The euro was 0.3 percent from a three-week high against the dollar before the Munich-based Ifo institute releases its German business climate index today. The gauge, based on a survey of 7,000 executives, stayed at 109.6 in March, according to a Bloomberg News poll of economists.
The euro climbed 0.6 percent in the past week, according to Bloomberg Correlation Weighted Indexes that track 10 developed- market currencies. The yen has strengthened 1.4 percent over the period, while the dollar gained 0.5 percent.
Dollar Gains
The dollar rose for the first time in four days against the yen before a March 28 report projected to show bookings for long-lasting U.S. factory goods rose 3 percent last month, according to the median estimate of economists surveyed by Bloomberg.
“The U.S. economic data in the next few weeks will be critical for U.S. dollar prospects,” New York-based Yuki Sakasai and Aroop Chatterjee, currency strategists at Barclays Capital, wrote in a note to clients. “The U.S. dollar would likely find support against yen and Swiss franc.”

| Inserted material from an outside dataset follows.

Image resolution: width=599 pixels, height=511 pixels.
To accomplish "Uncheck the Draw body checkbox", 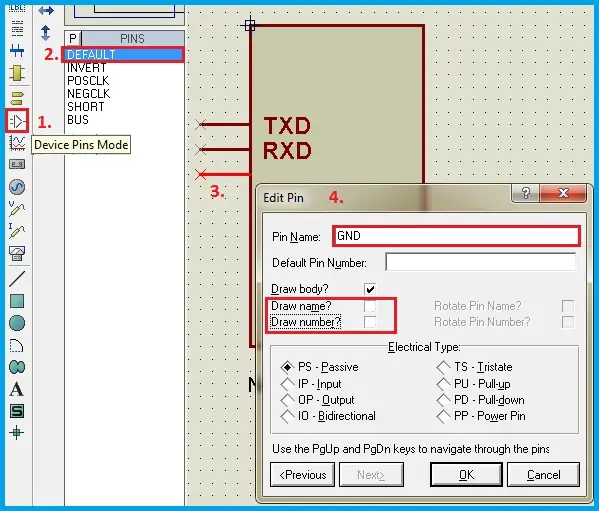I will pos(370,289).
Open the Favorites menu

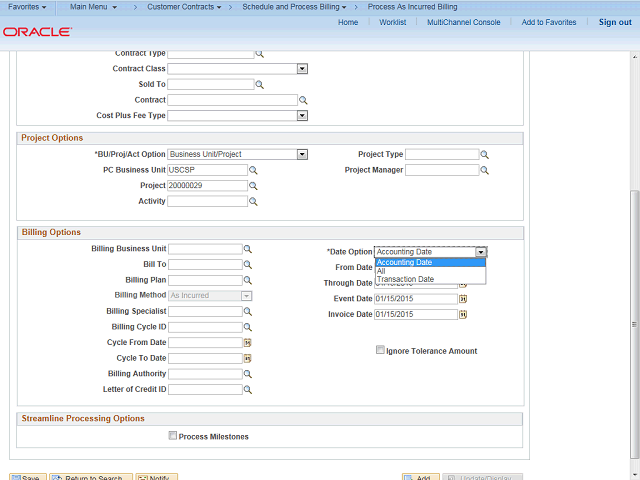click(28, 7)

Gains in the U.S. currency may be limited after its decline below the 20-day moving average last week signaled a reversal of the bullish trend, according to Gaitame.com Research Institute Ltd.
The dollar fell to as low as 81.98 yen on March 23, breaching the moving average for the first time since Feb. 8, said Takuya Kawabata, a Tokyo-based researcher at Gaitame.com, a unit of Japan’s largest currency-margin company. A close below that average, which is at 82.30 today, may signal a “downward correction” for the dollar, he said.
Yen Shorts
Futures traders cut bets the yen will decline against the dollar, figures from the Washington-based Commodity Futures Trading Commission showed. The difference in the number of wagers by hedge funds and other large speculators on a fall in the yen compared with those on a gain was 25,821 on March 20, compared with so-called net shorts of 42,380 a week earlier.
The yuan strengthened amid speculation Chinese policy makers are preparing to widen its trading band.
Former People’s Bank of China Deputy Governor Wu Xiaoling was quoted in the Oriental Morning Post today as saying the band may widen to 0.7 percent from the current 0.5 percent. The central bank fixed the yuan’s reference rate 0.05 percent stronger at 6.2858 per dollar, the highest since the currency was allowed to float in 2005. The yuan rose 0.03 percent to 6.3061 per dollar, according to the China Foreign Exchange Trade System.
Frontier Markets
“The direction remains for a mild appreciation,” said Sacha Tihanyi, a senior currency strategist at Scotia Capital in Hong Kong. “The reference rate is at a record high, but it doesn’t mean that we aren’t going to see a repeat of the volatility we have seen.”
Foreign-exchange traders, faced with lower volatility and record-low interest rates in the U.S., Europe, the U.K. and Japan, are searching for returns as far afield as Kazakhstan and Nigeria. The JPMorgan G7 Volatility Index (JPMVXYG7) has fallen to 10.18 percent from 12.35 percent in December, reducing money managers’ ability to exploit price moves.
Investec Asset Management Ltd., which trades currencies of nations from Colombia to Uganda, said demand for assets in so- called frontier markets increased in the past six months. The Cambridge Strategy (Asset Management) Ltd. invested in the Nigerian naira from December to February. Money manager Adrian Lee & Partners will add positions in six currencies, including Kazakhstan’s tenge and the Kenyan shilling by the end of the second quarter.